Dialogue qualification
Artificial intelligence independently asks questions to fill in gaps in information. The conversation logic adapts to the client's answers.
Multilingual support
The AI agent recognizes requests in different languages and processes them correctly. Therefore, the user can write in a language convenient for him without switching the interface or losing the quality of understanding.
Integration with internal knowledge base
An important component of the solution is the connection of the AI agent to AVADA MEDIA's internal information sources. The system works not only with user dialogue, but also with accumulated business expertise.
The agent has access to:
- pages of the company's official website;
- previously prepared commercial offers;
- current price lists;
- work files in Google Drive;
- various video materials/presentations.
Thanks to this, AI correctly interprets the company's services, takes into account real approaches to project evaluation, and relies on actual data, rather than general formulations.
Agent interaction scenario
Step 1. Initiate the request
The client sends a message via the Telegram bot.

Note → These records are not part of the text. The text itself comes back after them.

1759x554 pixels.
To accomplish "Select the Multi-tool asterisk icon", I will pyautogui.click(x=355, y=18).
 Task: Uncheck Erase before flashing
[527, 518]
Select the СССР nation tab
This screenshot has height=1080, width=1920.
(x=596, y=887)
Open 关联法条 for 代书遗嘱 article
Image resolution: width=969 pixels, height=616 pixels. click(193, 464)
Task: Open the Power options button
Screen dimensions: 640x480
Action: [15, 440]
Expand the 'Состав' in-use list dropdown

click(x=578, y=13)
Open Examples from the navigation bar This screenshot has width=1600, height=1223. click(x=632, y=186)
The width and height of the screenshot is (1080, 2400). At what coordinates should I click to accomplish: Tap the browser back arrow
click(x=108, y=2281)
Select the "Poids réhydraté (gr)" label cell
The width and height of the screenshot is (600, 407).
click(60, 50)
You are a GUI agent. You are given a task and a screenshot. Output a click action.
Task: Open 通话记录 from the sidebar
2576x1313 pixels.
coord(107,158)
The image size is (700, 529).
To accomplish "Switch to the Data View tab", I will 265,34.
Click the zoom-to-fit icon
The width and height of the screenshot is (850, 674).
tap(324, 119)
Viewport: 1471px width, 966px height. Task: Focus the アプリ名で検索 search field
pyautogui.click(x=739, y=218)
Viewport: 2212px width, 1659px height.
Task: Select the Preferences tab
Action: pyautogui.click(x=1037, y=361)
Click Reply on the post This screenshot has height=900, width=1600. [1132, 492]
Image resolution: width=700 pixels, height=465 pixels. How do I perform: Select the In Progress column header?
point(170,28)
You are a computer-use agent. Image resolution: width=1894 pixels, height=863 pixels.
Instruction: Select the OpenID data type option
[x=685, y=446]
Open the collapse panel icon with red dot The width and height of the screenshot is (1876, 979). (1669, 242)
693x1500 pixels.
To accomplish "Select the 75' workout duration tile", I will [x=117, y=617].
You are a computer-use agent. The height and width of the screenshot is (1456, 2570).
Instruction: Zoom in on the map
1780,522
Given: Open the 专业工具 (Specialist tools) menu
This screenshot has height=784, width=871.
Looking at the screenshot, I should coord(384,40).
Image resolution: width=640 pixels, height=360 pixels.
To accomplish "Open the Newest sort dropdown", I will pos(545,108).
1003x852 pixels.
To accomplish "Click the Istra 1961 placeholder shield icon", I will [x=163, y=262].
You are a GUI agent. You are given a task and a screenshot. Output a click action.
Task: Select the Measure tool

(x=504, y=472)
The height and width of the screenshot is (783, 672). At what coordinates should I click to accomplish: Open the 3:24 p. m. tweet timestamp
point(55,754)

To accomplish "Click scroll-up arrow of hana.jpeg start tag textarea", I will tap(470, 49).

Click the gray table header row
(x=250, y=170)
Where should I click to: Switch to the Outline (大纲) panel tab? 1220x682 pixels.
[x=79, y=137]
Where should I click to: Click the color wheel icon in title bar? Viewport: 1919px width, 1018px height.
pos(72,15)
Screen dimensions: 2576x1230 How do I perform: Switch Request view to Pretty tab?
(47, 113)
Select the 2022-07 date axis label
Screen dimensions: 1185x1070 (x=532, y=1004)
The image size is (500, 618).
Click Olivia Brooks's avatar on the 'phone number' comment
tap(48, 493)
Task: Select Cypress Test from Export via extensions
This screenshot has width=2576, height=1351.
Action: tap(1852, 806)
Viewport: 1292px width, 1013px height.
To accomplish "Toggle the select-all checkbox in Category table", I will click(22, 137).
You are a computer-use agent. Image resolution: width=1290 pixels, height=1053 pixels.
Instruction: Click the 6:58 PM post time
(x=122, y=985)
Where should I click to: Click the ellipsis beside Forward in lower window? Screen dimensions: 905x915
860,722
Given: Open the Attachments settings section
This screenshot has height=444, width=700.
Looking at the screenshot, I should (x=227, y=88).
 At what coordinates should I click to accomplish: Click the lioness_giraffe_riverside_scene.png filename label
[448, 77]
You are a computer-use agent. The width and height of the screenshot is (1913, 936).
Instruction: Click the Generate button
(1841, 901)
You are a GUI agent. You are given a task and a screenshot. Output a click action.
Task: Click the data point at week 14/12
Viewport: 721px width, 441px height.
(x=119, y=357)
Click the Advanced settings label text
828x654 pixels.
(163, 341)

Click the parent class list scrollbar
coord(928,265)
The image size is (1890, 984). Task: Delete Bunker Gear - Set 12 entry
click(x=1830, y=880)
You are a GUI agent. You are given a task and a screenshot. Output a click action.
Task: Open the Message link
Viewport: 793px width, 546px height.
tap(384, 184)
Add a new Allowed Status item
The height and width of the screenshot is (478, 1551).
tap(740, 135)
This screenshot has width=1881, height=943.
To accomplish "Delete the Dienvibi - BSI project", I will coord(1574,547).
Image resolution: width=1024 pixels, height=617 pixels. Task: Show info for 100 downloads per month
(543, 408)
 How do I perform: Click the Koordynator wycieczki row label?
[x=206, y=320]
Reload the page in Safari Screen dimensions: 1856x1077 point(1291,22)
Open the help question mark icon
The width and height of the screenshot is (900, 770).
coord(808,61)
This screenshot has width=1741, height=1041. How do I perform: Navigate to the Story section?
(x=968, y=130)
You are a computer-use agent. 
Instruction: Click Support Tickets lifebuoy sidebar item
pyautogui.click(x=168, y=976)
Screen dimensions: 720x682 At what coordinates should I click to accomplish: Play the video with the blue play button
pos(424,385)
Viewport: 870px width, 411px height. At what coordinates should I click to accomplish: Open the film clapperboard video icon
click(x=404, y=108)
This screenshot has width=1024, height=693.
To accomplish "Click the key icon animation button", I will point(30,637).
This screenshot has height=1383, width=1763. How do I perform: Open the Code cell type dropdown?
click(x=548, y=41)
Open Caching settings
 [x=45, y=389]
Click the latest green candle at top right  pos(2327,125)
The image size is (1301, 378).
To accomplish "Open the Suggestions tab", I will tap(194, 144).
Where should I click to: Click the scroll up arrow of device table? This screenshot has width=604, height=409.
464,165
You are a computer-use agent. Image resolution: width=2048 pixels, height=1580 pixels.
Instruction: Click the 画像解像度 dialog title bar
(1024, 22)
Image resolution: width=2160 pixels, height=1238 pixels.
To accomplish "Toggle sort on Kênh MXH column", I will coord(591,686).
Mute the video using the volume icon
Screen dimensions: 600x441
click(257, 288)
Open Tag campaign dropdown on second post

It can be a short request or a preliminary description of the task.
Step 2. Initial message parsing
The agent studies the content of the application, identifies the main purpose of the client's request and basic parameters.
Step 3. Questions for clarification
AI creates a list of additional questions to clarify details: functional requirements, scope of work, deadlines, technical features.
Step 4. Getting customer responses
The user responds in a convenient format, and the agent records and systematizes the information received.
Step 5. Using internal knowledge
The digital assistant correlates dialogue data with materials from the internal database: services, typical solutions, preliminary calculations, and the company's achievements.
Step 6. Forming a structured brief
Based on the collected information, the AI solution generates a logically organized document with a description of the task, requirements, goals, and input data.
Step 7. Transfer to the manager
The finished report is transferred to the responsible manager for future processing.
Step 8. Continuing communication
The manager joins the process with a full understanding of the client's needs, proceeds to discuss the details of cooperation and estimate the cost.
Technology stack
We developed the solution as a holistic system with consistent logic for processing requests and integration with the company's internal resources.
- AI agent architecture → the server side is implemented in Python, and process automation is via n8n.
- Natural language analysis → understanding customer messages and highlighting key intentions based on OpenAI models.
- Knowledge base search → access to the company's internal expertise through the Qdrant vector database using the RAG approach.
- Cloud processing → performing calculations on remote servers to guarantee continuity.
- Telegram Bot API → interaction with customers through a bot in the messenger using the Telegram API.
Business value
- Reducing the burden on managers – the system takes care of the initial communication and collection of basic data.
- Determining the quality of a lead – the availability of input data and the relevance of the request are immediately determined.
- Automation of starting qualification – all applications undergo a single evaluation algorithm.
- Acceleration of lead processing – the time from first contact to the manager starting work is reduced.
- Improving the quality of technical tasks – the manager receives a systematized and complete description of the task.
- Conversion growth – the share of requests that turn into real projects increases.
- Standardization of communication – the process of interaction with users is unified regardless of the contact channel.
Implementation results
The implementation of an AI agent has made it possible to automate the initial qualification of customers and translate it into a systematic, managed process. This significantly shortens the sales cycle, reduces the operational burden on the team, and increases the efficiency of managers. As a result, the business receives a more predictable process of processing requests and higher efficiency of conversion into projects.